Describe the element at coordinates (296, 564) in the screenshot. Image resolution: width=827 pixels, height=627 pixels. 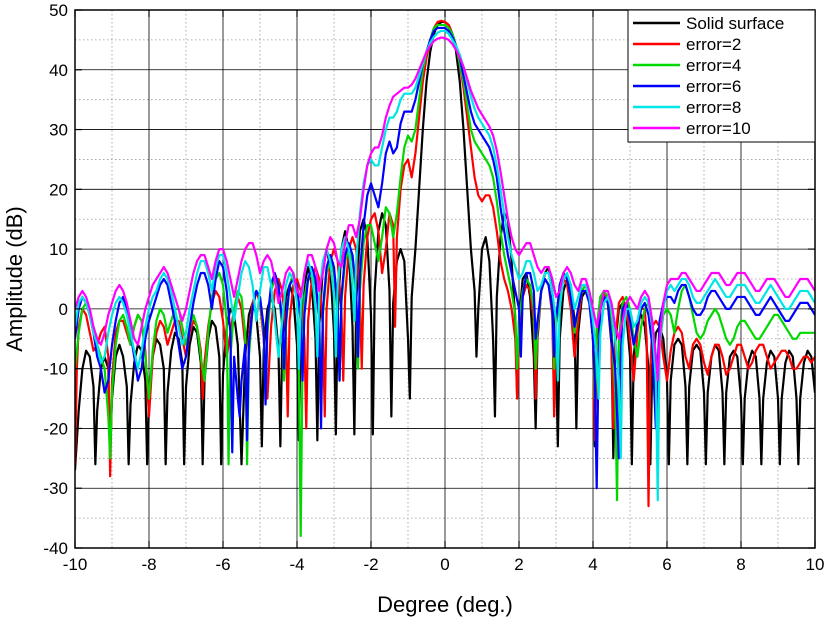
I see `x-tick-label: -4` at that location.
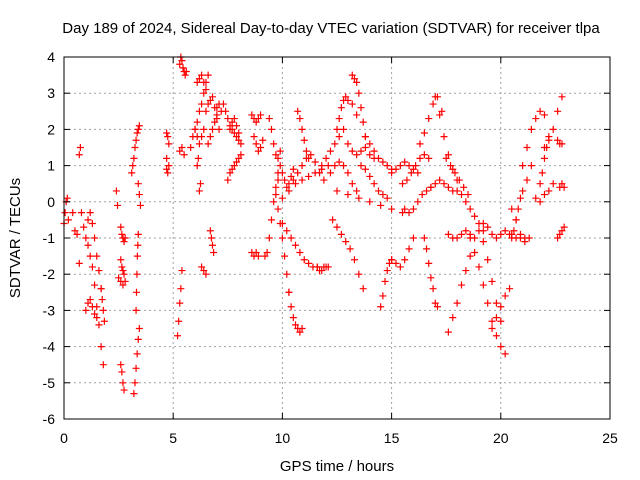  I want to click on series-s27, so click(200, 136).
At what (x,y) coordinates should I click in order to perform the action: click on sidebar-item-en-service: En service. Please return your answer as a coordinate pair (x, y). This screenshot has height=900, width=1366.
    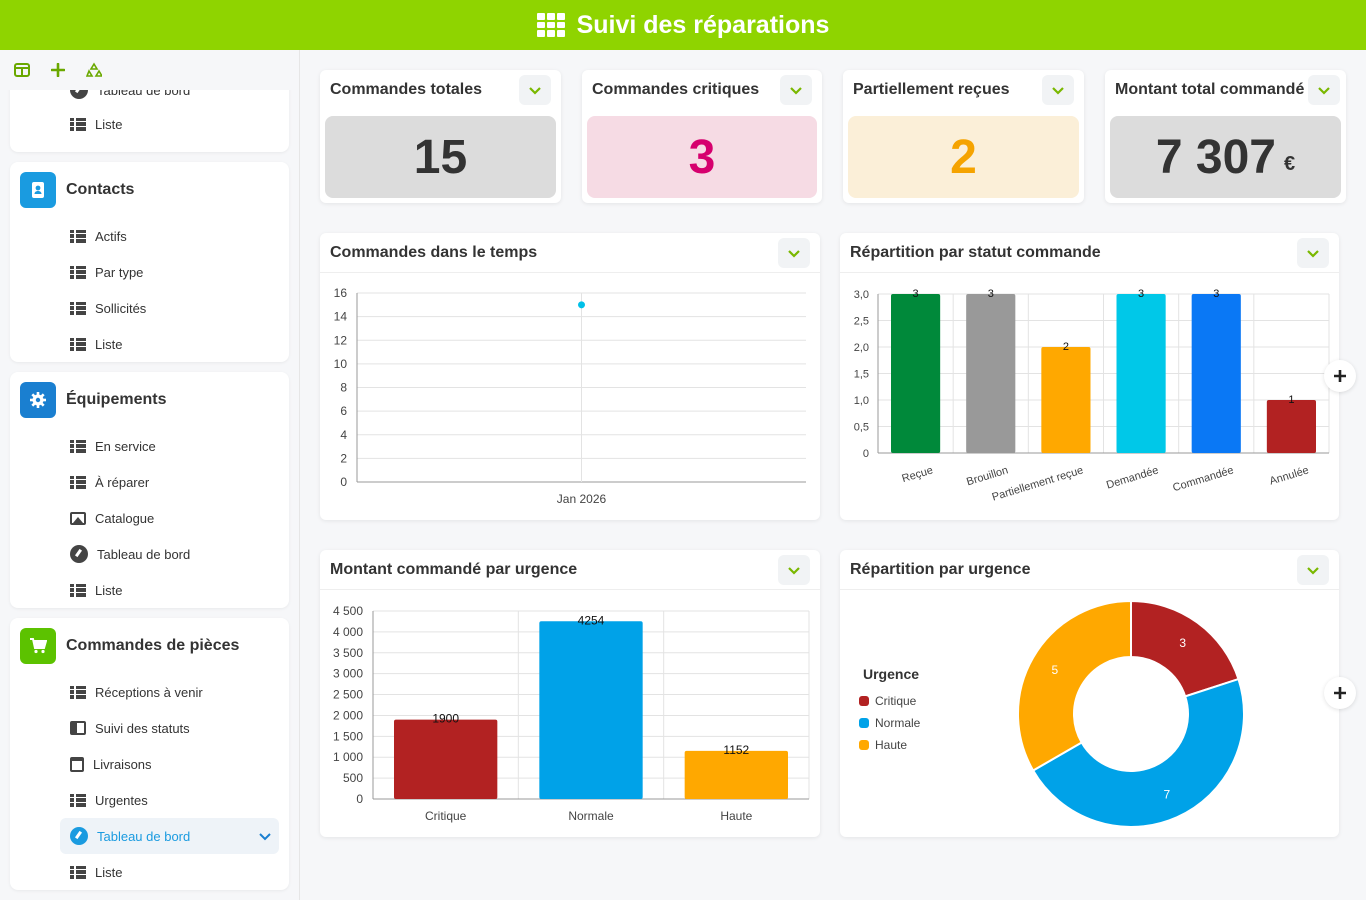
    Looking at the image, I should click on (150, 446).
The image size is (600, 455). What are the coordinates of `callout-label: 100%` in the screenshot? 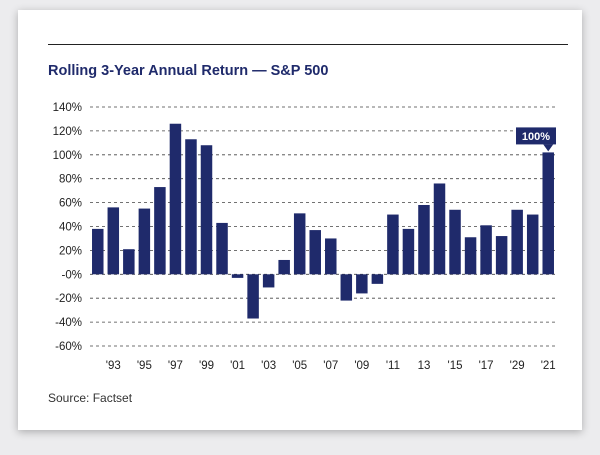 It's located at (536, 137).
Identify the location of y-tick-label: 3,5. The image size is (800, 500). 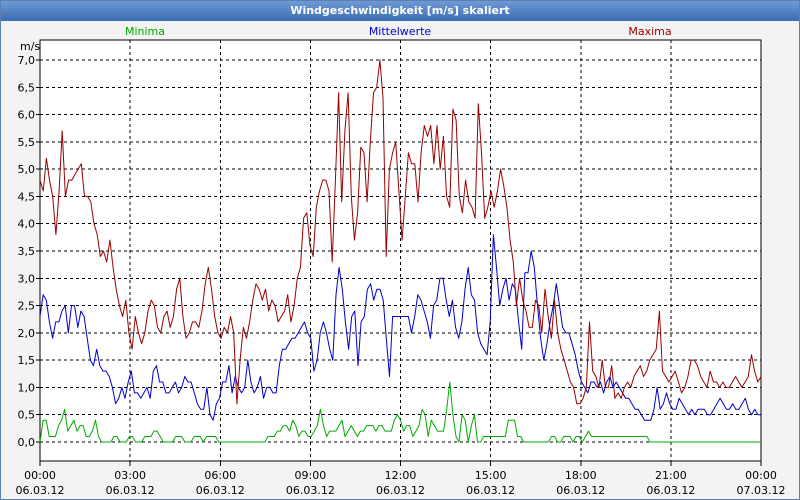
(27, 252).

***

[What to produce]:
Put the lines from the one that contains "Identify the location" through the end of the rows above into a JSON list of strings, one string per line, with blank lines and pictures left out.

[Exercise result]:
[
  "Identify the location of y-tick-label: 3,5. The image size is (800, 500). ",
  "(27, 252)."
]